Early life and career 
William H. Ayres was born in Eagle Rock, Virginia. He moved with his parents to West Virginia and later to Lorain County, Ohio. He attended the Weller Township High School, and graduated from Western Reserve University in Cleveland, Ohio, in 1936. He worked as a salesman for heating equipment in Akron, Ohio, from 1936 to 1944.  

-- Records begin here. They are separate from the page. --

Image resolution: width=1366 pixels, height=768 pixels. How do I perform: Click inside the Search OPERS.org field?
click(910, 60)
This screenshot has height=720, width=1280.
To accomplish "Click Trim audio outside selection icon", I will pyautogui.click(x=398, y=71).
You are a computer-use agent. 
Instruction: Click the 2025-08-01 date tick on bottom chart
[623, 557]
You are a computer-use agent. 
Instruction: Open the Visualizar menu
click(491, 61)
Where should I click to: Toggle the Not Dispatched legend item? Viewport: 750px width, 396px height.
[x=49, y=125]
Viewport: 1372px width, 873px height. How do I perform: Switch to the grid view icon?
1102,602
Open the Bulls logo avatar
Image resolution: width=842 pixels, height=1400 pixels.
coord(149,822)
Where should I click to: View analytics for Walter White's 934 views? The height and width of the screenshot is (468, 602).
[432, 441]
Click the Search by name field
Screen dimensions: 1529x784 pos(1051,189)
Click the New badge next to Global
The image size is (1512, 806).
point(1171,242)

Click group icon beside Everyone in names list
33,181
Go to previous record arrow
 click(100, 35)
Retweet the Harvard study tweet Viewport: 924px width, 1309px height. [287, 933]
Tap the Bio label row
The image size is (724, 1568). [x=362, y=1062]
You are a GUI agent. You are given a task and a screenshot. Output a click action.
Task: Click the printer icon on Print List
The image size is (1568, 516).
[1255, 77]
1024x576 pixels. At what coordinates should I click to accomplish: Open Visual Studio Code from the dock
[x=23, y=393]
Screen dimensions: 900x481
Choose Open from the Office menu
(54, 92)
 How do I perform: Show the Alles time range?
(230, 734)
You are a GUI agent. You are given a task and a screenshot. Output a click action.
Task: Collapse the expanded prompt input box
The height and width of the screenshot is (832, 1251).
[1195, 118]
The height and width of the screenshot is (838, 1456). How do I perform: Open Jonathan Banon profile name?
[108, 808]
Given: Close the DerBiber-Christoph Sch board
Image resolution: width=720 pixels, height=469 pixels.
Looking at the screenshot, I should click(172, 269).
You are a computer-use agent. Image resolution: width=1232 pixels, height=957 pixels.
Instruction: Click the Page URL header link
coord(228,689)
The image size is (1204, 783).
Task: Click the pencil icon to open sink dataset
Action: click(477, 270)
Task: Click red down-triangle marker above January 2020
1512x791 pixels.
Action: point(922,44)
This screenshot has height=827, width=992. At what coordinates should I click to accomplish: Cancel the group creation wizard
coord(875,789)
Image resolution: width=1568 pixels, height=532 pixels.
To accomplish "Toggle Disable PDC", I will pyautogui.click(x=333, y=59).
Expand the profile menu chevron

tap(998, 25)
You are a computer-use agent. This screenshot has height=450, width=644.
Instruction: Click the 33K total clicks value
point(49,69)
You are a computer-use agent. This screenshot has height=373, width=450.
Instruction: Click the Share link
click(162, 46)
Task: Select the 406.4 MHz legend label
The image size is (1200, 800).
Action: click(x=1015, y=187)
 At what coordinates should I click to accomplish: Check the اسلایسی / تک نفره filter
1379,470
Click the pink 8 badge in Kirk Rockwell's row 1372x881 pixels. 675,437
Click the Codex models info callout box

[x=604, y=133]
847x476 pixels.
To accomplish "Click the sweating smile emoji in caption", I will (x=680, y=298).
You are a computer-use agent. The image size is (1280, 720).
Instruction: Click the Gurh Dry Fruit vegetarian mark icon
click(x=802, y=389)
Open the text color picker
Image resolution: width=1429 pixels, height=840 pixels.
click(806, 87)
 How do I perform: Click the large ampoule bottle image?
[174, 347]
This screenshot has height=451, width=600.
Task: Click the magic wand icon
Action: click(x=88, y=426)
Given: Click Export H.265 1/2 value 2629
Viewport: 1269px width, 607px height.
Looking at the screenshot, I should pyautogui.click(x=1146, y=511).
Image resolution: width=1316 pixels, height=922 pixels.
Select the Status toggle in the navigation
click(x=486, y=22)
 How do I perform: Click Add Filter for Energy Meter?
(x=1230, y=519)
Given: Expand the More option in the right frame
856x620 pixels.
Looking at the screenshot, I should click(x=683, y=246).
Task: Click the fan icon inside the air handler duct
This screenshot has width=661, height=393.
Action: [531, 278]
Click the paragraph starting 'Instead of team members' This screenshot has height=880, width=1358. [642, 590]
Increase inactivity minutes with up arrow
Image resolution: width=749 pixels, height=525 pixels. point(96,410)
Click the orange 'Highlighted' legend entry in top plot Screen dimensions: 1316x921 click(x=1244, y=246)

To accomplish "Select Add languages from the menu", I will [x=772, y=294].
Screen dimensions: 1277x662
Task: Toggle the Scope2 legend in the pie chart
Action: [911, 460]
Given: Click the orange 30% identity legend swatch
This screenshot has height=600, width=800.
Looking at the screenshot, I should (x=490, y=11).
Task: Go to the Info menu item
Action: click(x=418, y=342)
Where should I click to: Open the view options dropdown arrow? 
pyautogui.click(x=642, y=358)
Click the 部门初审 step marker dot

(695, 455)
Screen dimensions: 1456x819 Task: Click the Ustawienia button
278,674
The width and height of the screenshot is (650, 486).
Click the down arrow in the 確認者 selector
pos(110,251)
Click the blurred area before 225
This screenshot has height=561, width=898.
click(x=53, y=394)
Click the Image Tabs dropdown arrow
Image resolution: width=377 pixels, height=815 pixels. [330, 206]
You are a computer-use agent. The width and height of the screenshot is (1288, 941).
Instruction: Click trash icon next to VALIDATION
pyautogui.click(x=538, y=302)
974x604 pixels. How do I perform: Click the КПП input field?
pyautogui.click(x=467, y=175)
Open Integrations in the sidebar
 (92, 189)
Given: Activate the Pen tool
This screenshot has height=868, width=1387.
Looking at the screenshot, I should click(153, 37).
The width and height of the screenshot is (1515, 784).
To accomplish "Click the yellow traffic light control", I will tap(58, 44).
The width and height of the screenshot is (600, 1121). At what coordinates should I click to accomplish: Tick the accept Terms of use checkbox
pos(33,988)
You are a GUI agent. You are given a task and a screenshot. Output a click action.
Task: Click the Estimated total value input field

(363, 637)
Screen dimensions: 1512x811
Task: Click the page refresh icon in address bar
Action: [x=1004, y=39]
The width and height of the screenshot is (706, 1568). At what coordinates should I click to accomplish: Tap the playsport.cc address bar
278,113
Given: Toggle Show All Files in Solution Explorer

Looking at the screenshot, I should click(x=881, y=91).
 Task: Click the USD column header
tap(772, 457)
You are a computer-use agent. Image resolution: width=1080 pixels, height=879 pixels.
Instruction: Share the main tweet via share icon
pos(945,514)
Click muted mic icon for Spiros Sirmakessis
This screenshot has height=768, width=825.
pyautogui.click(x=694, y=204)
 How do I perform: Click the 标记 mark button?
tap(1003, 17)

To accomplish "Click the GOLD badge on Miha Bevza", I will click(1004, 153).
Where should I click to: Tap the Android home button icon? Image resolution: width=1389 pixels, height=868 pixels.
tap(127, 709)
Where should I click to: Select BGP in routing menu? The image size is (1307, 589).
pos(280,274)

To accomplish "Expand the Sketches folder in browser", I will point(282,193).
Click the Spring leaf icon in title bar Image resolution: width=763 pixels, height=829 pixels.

He was president of the Ayres Heating & Insulation Co., Akron, Ohio, since 1946.

World War II 
During the Second World War he served as a private in the United States Army until being discharged December 17, 1945.

Congress 
Ayres was elected as a Republican to the Eighty-second and to the nine succeeding Congresses.  Ayres was well regarded by House members of both parties.  He usually did not list his party affiliation on his campaign literature instead listing himself as "Your Congressman."

He was an unsuccessful candidate for reelection in 1970 to the Ninety-second Congress defeated by John Seiberling, an Akron Democrat and scion. Ayres voted in favor of the Civil Rights Acts of 1957, 1960, 1964, and 1968, and the Voting Rights Act of 1965.

Death and family legacy 
He died of heart and kidney ailments on December 27, 2000, in Columbia, Maryland. Interment at Arlington National Cemetery.

Representative Ayres's wife of 61 years, Mary Helen Coventry Ayres, died in 1999.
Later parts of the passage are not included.